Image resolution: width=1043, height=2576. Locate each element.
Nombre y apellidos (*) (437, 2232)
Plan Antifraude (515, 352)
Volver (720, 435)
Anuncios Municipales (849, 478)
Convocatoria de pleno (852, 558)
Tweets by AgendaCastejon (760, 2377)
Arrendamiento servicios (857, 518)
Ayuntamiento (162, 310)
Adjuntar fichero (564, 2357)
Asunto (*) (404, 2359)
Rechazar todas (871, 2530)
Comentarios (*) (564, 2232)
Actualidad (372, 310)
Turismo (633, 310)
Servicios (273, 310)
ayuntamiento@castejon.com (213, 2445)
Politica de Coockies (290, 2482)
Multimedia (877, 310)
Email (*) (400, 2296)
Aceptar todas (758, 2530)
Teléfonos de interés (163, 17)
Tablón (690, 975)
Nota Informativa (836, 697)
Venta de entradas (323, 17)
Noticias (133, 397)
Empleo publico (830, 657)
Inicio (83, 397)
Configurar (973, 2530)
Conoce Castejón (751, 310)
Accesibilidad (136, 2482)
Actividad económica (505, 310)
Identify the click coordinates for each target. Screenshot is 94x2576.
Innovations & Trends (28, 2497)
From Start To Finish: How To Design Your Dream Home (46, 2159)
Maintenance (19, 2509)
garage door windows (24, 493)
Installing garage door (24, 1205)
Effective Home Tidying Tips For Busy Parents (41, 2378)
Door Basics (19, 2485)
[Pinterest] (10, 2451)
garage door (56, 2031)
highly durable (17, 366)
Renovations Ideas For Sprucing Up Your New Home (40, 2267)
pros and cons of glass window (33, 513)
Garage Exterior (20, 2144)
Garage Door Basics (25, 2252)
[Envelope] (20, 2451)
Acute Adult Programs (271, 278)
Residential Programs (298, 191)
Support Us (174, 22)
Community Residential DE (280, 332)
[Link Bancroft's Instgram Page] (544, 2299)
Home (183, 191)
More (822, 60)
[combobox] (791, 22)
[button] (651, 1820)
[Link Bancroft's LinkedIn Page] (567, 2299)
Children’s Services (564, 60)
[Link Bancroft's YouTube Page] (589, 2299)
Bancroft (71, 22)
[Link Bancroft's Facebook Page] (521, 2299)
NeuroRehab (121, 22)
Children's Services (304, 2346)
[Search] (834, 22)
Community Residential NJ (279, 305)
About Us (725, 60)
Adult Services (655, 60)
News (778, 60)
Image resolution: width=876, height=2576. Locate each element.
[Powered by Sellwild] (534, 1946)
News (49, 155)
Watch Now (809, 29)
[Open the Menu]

------

# Problem statement:
Nothing in the material above may be skipped, so reproduce it all exactly.

# Response to the task:
Image resolution: width=1043, height=2576. Locate each element.
Nombre y apellidos (*) (437, 2232)
Plan Antifraude (515, 352)
Volver (720, 435)
Anuncios Municipales (849, 478)
Convocatoria de pleno (852, 558)
Tweets by AgendaCastejon (760, 2377)
Arrendamiento servicios (857, 518)
Ayuntamiento (162, 310)
Adjuntar fichero (564, 2357)
Asunto (*) (404, 2359)
Rechazar todas (871, 2530)
Comentarios (*) (564, 2232)
Actualidad (372, 310)
Turismo (633, 310)
Servicios (273, 310)
ayuntamiento@castejon.com (213, 2445)
Politica de Coockies (290, 2482)
Multimedia (877, 310)
Email (*) (400, 2296)
Aceptar todas (758, 2530)
Teléfonos de interés (163, 17)
Tablón (690, 975)
Nota Informativa (836, 697)
Venta de entradas (323, 17)
Noticias (133, 397)
Empleo publico (830, 657)
Inicio (83, 397)
Configurar (973, 2530)
Conoce Castejón (751, 310)
Accesibilidad (136, 2482)
Actividad económica (505, 310)
Identify the click coordinates for each target. Screenshot is 94x2576.
Innovations & Trends (28, 2497)
From Start To Finish: How To Design Your Dream Home (46, 2159)
Maintenance (19, 2509)
garage door windows (24, 493)
Installing garage door (24, 1205)
Effective Home Tidying Tips For Busy Parents (41, 2378)
Door Basics (19, 2485)
[Pinterest] (10, 2451)
garage door (56, 2031)
highly durable (17, 366)
Renovations Ideas For Sprucing Up Your New Home (40, 2267)
pros and cons of glass window (33, 513)
Garage Exterior (20, 2144)
Garage Door Basics (25, 2252)
[Envelope] (20, 2451)
Acute Adult Programs (271, 278)
Residential Programs (298, 191)
Support Us (174, 22)
Community Residential DE (280, 332)
[Link Bancroft's Instgram Page] (544, 2299)
Home (183, 191)
More (822, 60)
[combobox] (791, 22)
[button] (651, 1820)
[Link Bancroft's LinkedIn Page] (567, 2299)
Children’s Services (564, 60)
[Link Bancroft's YouTube Page] (589, 2299)
Bancroft (71, 22)
[Link Bancroft's Facebook Page] (521, 2299)
NeuroRehab (121, 22)
Children's Services (304, 2346)
[Search] (834, 22)
Community Residential NJ (279, 305)
About Us (725, 60)
Adult Services (655, 60)
News (778, 60)
Image resolution: width=876, height=2576. Locate each element.
[Powered by Sellwild] (534, 1946)
News (49, 155)
Watch Now (809, 29)
[Open the Menu]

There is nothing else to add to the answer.